4 posts in this topic

The following was written for you by a pharmacy technician who recently escaped from their retail chain job but remembers it all too well:


I would like to help you out with a best-practices guide on getting what you need from an understaffed, busy pharmacy.  I am also on a ton of medications and have a lot of experience doing all of this for myself, but you guys don't have friends behind the counter that will drop what they are doing to help you. See the last section if you want that.  


So, you take a prescription to the pharmacy for a medication that is available in generic form.  If it is brand name only, hopefully you asked your doctor if there is a generic alternative before you left with a script, but sometimes the name brand is the best for you or only thing available, and you have less options if it is not free of your allergen.
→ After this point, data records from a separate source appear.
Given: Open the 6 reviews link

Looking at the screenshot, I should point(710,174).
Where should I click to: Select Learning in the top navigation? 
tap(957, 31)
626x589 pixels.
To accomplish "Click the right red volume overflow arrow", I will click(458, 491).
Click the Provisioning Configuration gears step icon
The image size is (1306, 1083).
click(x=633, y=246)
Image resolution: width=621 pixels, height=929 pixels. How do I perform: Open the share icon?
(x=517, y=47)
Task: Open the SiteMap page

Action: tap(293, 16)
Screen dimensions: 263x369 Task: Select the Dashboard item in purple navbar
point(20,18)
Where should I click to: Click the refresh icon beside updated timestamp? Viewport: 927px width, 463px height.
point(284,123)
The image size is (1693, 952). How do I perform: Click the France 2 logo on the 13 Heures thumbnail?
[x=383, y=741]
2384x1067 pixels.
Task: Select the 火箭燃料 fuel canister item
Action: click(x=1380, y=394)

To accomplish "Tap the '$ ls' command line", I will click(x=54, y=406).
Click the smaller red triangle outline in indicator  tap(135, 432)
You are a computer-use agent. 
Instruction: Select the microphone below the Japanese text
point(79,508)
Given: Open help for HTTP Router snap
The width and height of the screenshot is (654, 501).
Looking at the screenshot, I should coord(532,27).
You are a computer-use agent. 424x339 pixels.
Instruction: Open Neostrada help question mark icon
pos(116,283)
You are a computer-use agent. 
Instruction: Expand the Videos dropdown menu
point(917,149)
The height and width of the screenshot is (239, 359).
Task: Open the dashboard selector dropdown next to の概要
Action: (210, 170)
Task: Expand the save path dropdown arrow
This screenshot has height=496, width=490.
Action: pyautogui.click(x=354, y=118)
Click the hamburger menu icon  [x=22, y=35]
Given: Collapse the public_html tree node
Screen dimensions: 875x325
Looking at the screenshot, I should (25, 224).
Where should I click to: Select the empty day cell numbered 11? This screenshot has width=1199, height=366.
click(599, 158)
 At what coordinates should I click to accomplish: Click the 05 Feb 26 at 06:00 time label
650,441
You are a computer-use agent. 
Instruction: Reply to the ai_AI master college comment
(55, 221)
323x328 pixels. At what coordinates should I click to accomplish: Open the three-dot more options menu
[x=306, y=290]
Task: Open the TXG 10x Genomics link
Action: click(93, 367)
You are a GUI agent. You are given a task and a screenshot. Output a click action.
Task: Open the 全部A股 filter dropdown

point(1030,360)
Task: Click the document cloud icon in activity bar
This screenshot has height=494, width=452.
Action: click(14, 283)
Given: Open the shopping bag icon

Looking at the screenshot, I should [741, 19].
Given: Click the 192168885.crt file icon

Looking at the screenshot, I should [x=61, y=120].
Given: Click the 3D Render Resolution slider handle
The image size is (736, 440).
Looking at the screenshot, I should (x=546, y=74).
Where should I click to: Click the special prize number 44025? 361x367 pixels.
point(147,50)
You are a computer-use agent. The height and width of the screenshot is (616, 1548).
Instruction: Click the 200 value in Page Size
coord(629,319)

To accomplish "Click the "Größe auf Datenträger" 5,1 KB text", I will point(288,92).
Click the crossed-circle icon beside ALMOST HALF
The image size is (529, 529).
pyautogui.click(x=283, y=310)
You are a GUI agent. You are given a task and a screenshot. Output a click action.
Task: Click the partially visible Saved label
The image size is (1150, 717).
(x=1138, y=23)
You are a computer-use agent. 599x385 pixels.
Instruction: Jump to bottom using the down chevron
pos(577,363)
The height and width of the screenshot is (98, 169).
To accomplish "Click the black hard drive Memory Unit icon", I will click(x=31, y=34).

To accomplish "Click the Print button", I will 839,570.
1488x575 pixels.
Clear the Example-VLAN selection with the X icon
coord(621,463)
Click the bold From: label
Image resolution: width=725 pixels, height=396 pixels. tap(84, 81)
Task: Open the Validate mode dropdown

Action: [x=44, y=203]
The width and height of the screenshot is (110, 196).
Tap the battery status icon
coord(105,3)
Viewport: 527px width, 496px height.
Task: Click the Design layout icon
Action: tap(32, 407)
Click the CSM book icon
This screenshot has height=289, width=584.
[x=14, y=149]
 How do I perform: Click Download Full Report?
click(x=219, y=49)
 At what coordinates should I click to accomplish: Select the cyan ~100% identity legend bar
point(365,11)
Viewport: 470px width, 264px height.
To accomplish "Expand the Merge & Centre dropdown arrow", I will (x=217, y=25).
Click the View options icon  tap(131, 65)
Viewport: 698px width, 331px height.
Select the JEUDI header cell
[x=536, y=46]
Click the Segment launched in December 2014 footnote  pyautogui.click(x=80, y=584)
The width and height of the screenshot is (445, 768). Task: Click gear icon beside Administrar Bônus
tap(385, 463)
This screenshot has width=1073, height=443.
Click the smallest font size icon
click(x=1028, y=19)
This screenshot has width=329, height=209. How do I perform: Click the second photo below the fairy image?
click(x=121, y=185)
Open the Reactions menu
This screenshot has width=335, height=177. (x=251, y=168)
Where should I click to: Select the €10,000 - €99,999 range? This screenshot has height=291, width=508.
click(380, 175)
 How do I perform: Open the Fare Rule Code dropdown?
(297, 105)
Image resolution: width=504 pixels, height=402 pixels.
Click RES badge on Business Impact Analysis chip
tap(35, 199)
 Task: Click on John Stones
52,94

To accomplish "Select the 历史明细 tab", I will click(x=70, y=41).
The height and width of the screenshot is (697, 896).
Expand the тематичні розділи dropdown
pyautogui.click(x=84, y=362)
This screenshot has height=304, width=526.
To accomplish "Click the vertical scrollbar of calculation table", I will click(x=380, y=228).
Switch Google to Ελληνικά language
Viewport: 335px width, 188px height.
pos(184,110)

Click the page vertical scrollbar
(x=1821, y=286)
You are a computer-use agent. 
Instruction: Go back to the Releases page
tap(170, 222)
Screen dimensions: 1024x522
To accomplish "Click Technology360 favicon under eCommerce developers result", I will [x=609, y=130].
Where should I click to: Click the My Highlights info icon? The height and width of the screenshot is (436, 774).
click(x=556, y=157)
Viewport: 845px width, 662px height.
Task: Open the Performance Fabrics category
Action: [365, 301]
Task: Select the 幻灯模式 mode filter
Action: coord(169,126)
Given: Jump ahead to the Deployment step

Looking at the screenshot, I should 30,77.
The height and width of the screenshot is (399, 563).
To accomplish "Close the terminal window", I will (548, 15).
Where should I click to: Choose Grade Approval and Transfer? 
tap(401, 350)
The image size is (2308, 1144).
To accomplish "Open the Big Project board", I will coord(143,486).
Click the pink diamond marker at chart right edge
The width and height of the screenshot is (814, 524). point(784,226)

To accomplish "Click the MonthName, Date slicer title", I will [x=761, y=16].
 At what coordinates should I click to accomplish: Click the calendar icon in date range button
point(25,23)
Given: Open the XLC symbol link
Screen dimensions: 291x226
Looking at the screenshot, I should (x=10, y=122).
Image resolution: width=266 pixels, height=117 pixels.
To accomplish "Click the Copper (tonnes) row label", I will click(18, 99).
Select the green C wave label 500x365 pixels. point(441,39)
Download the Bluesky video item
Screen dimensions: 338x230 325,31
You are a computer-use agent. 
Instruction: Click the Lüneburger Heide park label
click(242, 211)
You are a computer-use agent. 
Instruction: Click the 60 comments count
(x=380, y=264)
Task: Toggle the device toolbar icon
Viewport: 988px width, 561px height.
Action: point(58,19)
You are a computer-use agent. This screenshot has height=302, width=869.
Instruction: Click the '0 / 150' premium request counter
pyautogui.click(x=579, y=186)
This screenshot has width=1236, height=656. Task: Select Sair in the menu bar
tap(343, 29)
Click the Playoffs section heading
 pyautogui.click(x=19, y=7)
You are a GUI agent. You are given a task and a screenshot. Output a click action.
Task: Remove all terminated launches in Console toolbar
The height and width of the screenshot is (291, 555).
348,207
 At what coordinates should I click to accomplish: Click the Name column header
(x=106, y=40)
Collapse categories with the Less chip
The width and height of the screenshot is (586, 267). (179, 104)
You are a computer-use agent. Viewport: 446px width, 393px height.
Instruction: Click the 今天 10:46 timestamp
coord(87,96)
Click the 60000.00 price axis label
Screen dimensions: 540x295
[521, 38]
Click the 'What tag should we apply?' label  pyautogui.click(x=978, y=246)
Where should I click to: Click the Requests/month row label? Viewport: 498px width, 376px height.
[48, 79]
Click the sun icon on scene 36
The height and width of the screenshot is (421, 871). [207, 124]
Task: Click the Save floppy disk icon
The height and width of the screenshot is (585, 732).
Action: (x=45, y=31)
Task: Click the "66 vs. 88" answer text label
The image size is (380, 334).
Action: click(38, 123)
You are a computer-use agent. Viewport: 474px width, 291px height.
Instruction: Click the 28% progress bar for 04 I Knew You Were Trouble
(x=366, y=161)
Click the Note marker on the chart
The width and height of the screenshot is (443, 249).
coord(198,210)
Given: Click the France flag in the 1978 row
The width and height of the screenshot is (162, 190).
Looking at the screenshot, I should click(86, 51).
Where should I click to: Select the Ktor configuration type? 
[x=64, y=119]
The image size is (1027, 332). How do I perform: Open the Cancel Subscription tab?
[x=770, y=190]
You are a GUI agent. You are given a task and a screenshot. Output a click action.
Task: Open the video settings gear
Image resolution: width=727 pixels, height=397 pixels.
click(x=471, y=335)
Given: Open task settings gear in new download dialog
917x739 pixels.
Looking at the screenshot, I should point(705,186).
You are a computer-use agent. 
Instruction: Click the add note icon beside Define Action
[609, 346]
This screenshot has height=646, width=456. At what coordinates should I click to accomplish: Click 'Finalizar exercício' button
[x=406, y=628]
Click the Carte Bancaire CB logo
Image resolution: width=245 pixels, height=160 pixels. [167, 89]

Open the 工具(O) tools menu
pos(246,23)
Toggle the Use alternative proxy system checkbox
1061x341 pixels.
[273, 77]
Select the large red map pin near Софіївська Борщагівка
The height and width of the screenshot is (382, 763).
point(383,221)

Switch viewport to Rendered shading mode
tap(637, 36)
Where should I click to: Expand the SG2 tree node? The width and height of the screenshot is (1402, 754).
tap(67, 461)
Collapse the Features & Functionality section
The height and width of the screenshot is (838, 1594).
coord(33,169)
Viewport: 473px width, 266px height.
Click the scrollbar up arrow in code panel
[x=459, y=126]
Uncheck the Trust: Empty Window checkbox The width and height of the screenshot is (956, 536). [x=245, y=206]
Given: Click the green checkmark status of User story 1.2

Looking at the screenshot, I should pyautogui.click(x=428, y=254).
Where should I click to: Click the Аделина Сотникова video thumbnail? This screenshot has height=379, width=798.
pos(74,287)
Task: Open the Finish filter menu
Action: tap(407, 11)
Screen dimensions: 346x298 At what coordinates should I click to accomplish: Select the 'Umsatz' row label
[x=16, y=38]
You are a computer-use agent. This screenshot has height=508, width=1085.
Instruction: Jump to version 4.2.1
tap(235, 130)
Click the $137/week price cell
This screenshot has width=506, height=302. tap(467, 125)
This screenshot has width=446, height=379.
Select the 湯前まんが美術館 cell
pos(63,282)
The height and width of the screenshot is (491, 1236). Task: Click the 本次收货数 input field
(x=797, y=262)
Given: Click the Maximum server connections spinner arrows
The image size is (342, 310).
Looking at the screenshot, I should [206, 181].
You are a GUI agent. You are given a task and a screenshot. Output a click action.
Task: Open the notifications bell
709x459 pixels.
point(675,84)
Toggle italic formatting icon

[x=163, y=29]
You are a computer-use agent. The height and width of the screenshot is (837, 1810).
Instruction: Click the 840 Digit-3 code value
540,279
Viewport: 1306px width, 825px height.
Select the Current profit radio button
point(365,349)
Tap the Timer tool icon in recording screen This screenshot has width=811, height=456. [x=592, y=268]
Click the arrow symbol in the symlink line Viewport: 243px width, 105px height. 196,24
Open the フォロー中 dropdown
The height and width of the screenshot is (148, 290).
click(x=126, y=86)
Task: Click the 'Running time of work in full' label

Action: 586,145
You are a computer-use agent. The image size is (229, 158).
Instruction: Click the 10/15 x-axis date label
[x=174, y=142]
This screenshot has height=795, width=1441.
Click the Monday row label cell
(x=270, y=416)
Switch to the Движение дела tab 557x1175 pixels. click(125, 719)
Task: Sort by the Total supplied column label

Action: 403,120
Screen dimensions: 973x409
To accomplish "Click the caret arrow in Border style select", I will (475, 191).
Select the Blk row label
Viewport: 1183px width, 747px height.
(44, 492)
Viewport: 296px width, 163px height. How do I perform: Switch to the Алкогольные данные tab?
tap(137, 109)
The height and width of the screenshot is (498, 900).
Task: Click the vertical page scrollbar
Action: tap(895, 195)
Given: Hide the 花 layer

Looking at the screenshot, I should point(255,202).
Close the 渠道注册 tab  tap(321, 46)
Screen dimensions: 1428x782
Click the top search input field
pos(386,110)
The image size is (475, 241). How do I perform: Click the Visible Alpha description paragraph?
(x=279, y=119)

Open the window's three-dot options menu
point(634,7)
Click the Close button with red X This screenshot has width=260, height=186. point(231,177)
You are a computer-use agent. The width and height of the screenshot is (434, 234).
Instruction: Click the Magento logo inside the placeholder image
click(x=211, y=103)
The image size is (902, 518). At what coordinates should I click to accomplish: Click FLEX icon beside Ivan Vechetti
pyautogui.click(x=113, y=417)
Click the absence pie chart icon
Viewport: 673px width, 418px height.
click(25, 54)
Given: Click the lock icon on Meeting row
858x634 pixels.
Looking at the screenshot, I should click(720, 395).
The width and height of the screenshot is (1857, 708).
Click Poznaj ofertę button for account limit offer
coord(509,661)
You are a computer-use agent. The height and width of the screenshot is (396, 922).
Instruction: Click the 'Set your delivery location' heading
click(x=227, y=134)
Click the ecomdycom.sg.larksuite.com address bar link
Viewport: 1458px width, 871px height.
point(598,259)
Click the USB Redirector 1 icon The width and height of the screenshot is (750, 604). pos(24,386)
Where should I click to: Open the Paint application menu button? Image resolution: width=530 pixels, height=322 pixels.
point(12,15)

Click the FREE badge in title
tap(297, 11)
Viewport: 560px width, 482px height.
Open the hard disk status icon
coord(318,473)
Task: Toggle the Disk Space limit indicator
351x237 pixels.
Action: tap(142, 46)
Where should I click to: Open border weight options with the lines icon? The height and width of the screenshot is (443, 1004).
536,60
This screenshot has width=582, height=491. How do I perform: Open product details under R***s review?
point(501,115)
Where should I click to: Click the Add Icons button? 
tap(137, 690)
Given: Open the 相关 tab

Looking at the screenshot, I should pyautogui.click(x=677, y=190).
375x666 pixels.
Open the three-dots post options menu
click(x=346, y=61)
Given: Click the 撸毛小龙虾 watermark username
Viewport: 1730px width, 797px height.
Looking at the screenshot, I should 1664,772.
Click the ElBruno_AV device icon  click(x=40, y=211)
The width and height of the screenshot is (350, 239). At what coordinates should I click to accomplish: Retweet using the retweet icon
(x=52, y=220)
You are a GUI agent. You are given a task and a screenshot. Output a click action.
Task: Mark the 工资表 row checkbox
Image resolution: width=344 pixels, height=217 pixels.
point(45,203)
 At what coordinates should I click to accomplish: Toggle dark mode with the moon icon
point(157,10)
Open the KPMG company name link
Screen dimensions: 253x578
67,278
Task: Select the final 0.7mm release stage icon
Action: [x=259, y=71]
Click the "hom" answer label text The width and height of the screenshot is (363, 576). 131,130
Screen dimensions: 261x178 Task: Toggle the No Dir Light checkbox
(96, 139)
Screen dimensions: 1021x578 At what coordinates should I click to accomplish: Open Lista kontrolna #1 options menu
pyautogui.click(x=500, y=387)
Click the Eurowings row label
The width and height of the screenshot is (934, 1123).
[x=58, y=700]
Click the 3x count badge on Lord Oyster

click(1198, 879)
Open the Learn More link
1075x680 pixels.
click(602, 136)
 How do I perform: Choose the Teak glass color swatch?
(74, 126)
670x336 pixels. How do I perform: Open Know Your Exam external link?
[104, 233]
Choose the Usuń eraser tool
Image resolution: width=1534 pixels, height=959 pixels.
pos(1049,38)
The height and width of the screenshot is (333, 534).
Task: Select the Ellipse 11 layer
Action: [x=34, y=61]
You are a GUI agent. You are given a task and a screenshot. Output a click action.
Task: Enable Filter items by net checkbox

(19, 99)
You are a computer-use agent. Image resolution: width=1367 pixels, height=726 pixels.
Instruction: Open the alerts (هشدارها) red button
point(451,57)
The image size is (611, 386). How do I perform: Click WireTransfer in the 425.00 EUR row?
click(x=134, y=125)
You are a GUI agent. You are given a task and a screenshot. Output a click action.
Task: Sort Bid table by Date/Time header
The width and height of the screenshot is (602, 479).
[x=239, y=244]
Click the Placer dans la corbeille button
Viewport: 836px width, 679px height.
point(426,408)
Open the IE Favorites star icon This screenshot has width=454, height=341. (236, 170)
Your pharmacy will fill it with whatever manufacturer they keep on hand, which sometimes changes because they are always looking at prices, supply/demand, and other complicated things.  If your research/experience deems this brand to be not-okay, there are usually a lot of different generic brands for each med.  Some things will affect the availability of a drug and there may only be 1 or 2 companies who make it, but 2 options are better than one when one is no good :)


The easiest way for you to get results are:


1. Call the pharmacy at a less-busy time like mid afternoon, or go in in person and talk to them (Not in the drive through) when they aren't busy.  If your medicine is a controlled substance you may want to bring something saying you have an allergy, they may not be keen on talking to you about what brands of hydrocodone they carry for safety reasons.


2. Talk to the pharmacist, let them know you found out about an allergen in this generic brand, and ask for them to get the person who does the ordering to get you a list of equivalent medication that they can order from their supplier.  They may need to call you back but this should be very easily accessible for them as electronic ordering is all there is nowadays. (that way you don't bother with something not available in your area, etc.)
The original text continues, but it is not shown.